Où en suis-je ? «Ne me donnes pas d’indications de lieu», précises-tu.
A ceci :
La société sénégalaise est malade de ne plus savoir d’où elle vient ni où elle va. C’est cette maladie qu’il faudrait nommer si nous voulons avoir une chance de rémission ; d’autant que je pressens que ce que j’essaie d’articuler n’est que l’écume visible de cette maladie. Convenons donc d’appeler cette maladie, jusqu’à plus ample diagnostic, l’affaire de la société sénégalaise déférée au tribunal de sa conscience ; inculpée d’abandon axiologique, de renoncement idéologique, de pleutrerie politique, d’affaissement éthique, d’inconsistance spirituelle et de proxénétisme culturel.
Une société où triomphent l’hypocrisie (cet hommage que le vice rend à la vertu), la dissimulation, la recherche frénétique de l’argent ; une société qui révoque en doute ses fondements, foule au pied ses interdits fondateurs ; une société qui perd sa capacité d’indignation, oublieuse de son passé et tournée vers des valeurs délétères venues d’ailleurs, qui s’en drape, s’en vante au nom de maximes corrompues et d’une pseudo-modernité importées et adoptées sans discernement ; est une société profondément, grièvement, incontestablement malade.
Et à ceci encore :
L’in-quiétude, vois-tu mon vieux, m’habite désormais sans désemparer. Je suis entré en Résistance, face à la tentation de l’ellipse. Moi qui suis revenu «lisse et jeune dans ce pays viscéralement mien le cœur bruissant de générosités emphatiques».
Que faire ?
Que faire ? Vaste programme ! Pour les gens de notre génération cette question est fortement surdéterminée et nous renvoie à nos années de braise, à nos générosités antiques, à notre foi d’airain de jadis déjà et dont la nostalgie m’étreint de nouveau. Mais je ne céderai pas aux sirènes de nos mémoires attendries et reconstruites, car la question, plus qu’hier, est d’une singulière acuité, actualité.

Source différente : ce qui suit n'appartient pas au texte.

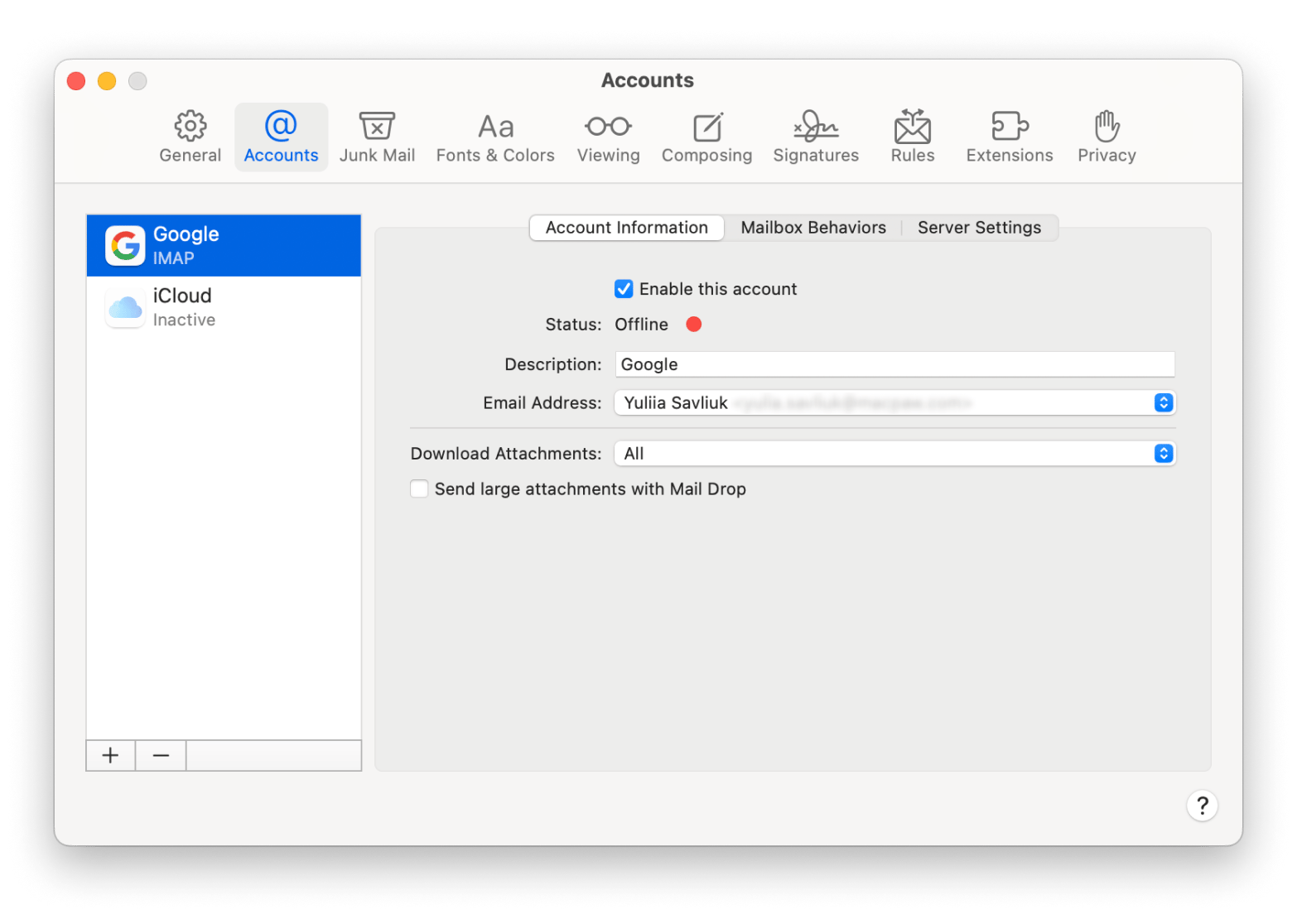The width and height of the screenshot is (1292, 924).
Task: Open the Privacy settings
Action: click(x=1106, y=137)
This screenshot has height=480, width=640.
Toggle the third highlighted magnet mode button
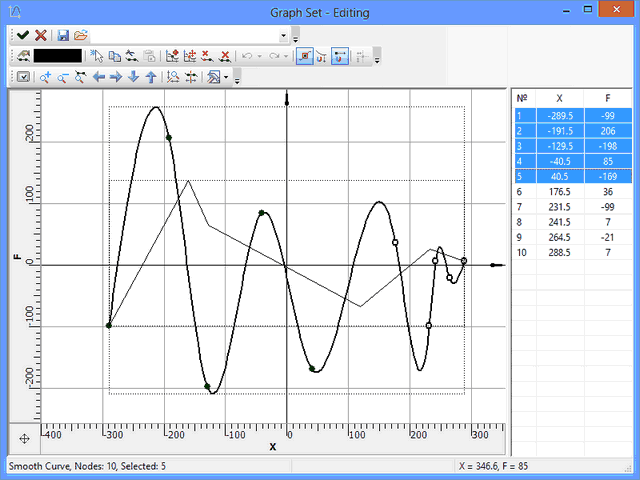339,56

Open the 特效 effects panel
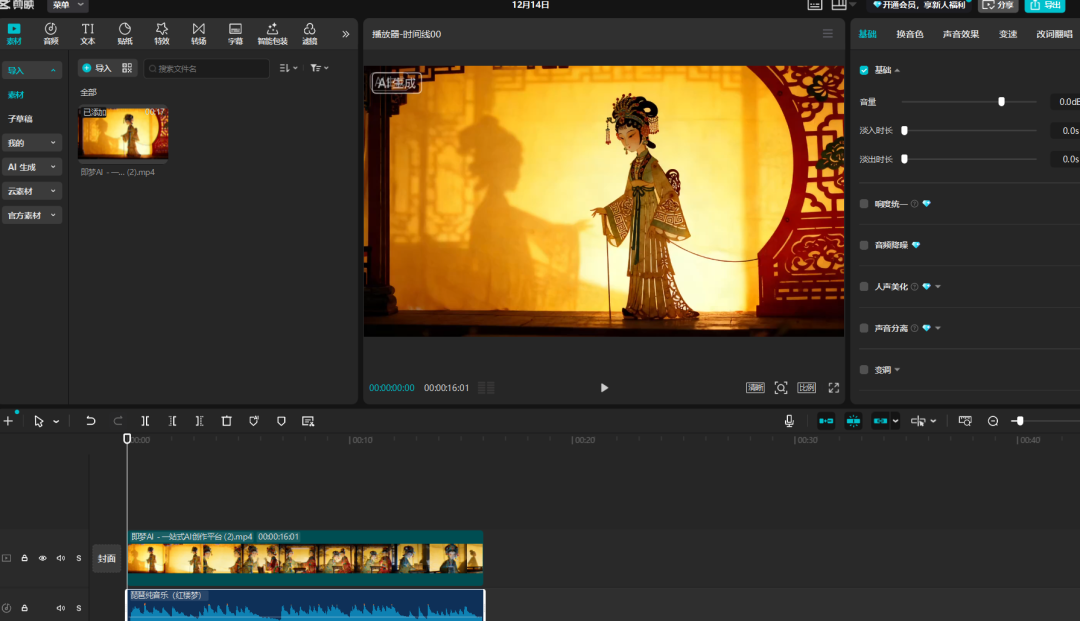pyautogui.click(x=162, y=33)
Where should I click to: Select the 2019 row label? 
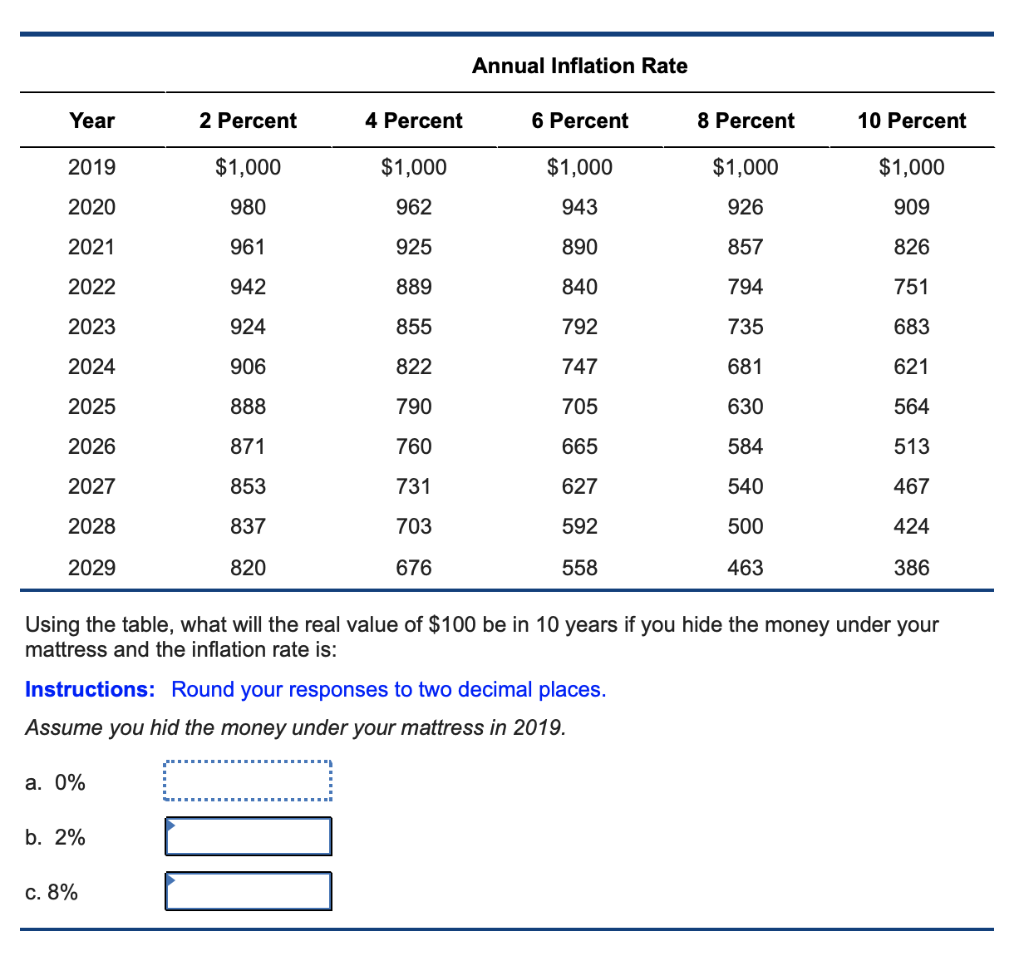[92, 167]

Tu me demandes de te dire ce qui frappe à la porte des générations après nous. Qu’est-ce qui va leur échoir ? Qu’est-ce que nous leur transmettrons ? Je suis comme toi, Vieux, je m’interroge à haute voix, dans un questionnement polyphonique. Je pressens néanmoins que ces générations courent de graves dangers s’il n’est pas mis fin à cette sulfureuse engeance, si nous ne nous empressons pas «de mettre nos âmes en lieu sûr».
Je sais aussi qu’aucune pirouette-prouesse verbale, aucune dénégation ne nous sauvera d’un naufrage annoncé. Comme les civilisations, qui sont mortelles, une société peut être forclose. Il nous faut désormais bien réfléchir avant de demander aux miroirs de nous réfléchir. Il nous faut avec le poète revenir à la hideur désertée de nos plaies, loin de nos tragiques futilités, réapprendre à nous aimer, reprendre possession de nos ambitions, de nos cœurs et de nos espérances. Lucidement, sans coupable complaisance.

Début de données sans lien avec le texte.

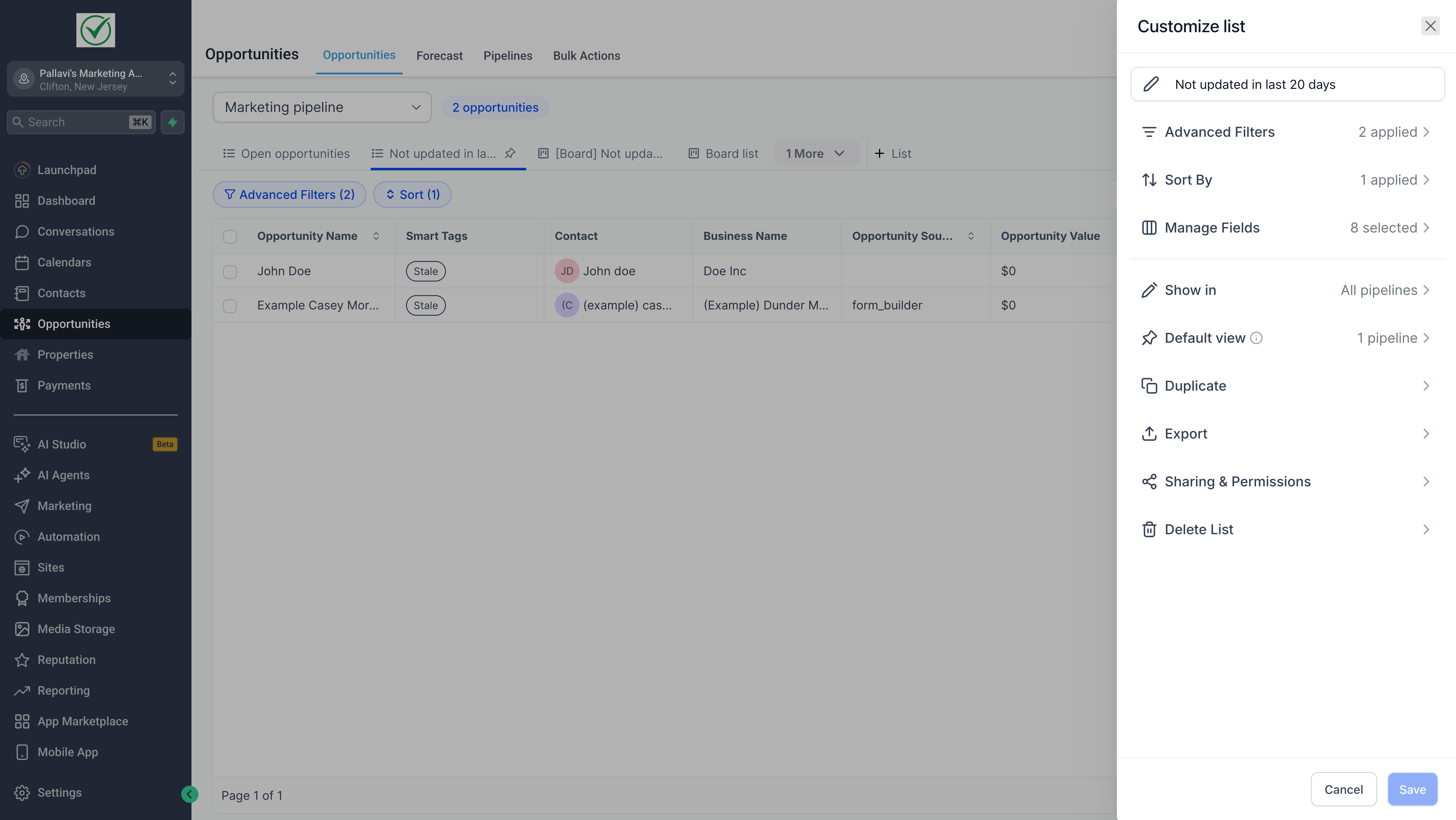This screenshot has width=1456, height=820.
Task: Open the Marketing pipeline dropdown
Action: [x=322, y=107]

Il nous faut, si nous voulons donner quelques chances de survie à ce pays que nous avons en partage, sortir de l’ambiguïté culturelle (juxtaposition – et non symbiose – de l’Occident et de l’Afrique : nous sommes tantôt Occidentaux, tantôt Africains au gré de nos intérêts particuliers), c’est-à-dire de cette sorte de «substantification» des attitudes ; pour une culture authentique, enracinée et ouverte, dynamique. Or nous sommes entre deux eaux, semblables à l’hyène qui veut naviguer sur deux pirogues à la fois.

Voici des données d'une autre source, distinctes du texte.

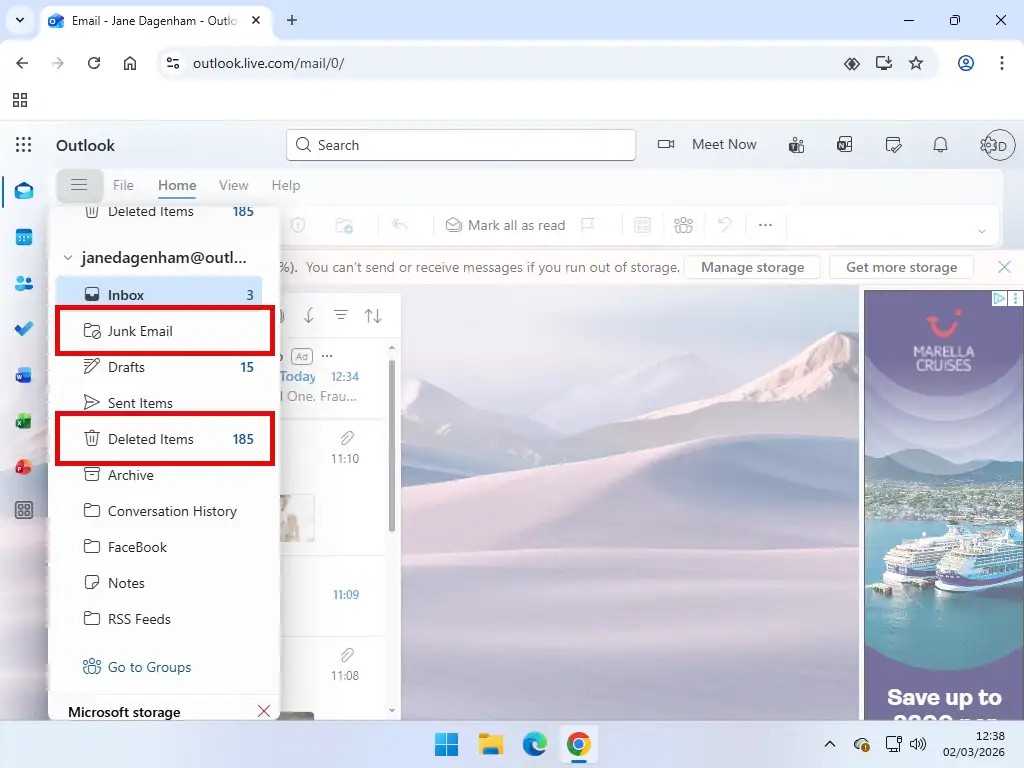Open the To Do icon in the header
Viewport: 1024px width, 768px height.
point(893,144)
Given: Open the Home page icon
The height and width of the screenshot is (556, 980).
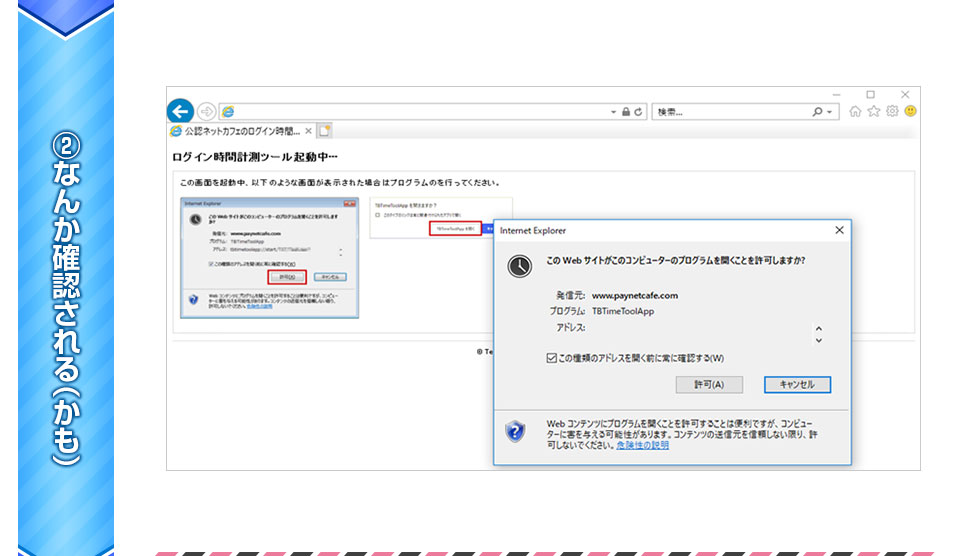Looking at the screenshot, I should (x=855, y=112).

Comme je l’ai dit ailleurs, il n’y a pas de destin forclos ; il n’y a que des volontés molles et des responsabilités désertées. La responsabilité et la liberté ne se délèguent point. Et la résolution des maux qui nous gangrènent, dont les effluves de la pestilence offusquent nos narines, exige la totalité de nos efforts ; que de notre aptitude d’abord à bien les penser dépendra notre capacité à inventer un futur habitable, un Sénégal enfin réconcilié avec lui-même.
Il y a une urgence éthique dans ce pays.
Que Dieu nous aide, nous préserve et nous sauve.